Bill of rights for college students stirring debate · 18 February 2005

Associated Press - 02/19/05

CHATTANOOGA - A move to create a bill of rights for college students, protecting them from political or religious ''indoctrination'' by faculty members, is part of a larger nationwide push by a conservative group.

Bills filed in the state House and Senate are similar to legislation proposed in at least 20 states and based on ideals backed by Students for Academic Freedom, a Washington, D.C.-based student network founded by conservative activist David Horowitz.

It's intended to ''uphold the presence of multisided academic debate on our campuses,'' said Rep. Stacey Campfield, R-Knoxville, a sponsor of the House bill.
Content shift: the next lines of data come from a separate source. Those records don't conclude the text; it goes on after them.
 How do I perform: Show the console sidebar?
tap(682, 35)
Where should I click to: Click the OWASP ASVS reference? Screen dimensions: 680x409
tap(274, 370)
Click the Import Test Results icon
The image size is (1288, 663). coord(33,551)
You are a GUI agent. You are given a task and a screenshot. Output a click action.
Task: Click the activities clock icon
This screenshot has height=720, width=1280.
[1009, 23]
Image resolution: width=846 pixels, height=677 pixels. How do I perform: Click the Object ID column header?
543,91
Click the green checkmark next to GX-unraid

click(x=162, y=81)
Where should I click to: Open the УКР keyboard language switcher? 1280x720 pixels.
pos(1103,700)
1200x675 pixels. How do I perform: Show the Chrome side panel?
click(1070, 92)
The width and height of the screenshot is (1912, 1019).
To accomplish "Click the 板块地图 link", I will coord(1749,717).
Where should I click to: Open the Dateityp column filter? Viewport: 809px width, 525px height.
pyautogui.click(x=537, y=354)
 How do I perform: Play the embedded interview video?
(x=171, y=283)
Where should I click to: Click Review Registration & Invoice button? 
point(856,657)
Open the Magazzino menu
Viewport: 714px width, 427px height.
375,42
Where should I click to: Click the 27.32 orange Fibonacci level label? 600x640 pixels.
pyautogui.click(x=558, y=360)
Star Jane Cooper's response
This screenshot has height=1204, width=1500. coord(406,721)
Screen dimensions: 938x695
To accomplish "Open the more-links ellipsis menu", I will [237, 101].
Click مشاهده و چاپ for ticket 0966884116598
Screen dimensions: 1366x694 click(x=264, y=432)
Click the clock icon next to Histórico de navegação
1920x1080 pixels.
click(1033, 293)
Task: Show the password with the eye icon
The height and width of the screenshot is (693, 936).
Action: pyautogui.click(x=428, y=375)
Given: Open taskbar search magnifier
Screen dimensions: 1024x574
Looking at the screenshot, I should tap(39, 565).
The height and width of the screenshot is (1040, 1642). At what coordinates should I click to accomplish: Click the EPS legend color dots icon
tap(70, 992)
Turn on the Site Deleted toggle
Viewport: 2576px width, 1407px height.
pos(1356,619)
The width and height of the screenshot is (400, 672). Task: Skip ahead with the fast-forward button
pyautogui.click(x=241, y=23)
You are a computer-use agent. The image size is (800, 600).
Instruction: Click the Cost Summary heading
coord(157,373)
''Most campuses are very liberal, and professors are ashamedly not very open-minded toward our point of view,'' he said. ''When somebody speaks up, a lot of times it ends up costing the student their grade.''

The American Association of University Professors has said it opposes Horowitz's bill of rights, and University of Tennessee President John Petersen said he doesn't believe the legislation is necessary.

Although no action has been taken on either bill, the issue has become a hot topic among faculty in the UT system.

The bill stipulates that students should have the right ''to expect that their academic freedom will not be infringed upon by instructors who create a hostile environment toward their political or religious beliefs or who introduce controversial matter into the classroom or course work that is substantially unrelated to the subject of study.''

It also calls for the Tennessee Higher Education Commission to adopt a grievance procedure to enforce the rights and says academic institutions should remain neutral on political or religious issues.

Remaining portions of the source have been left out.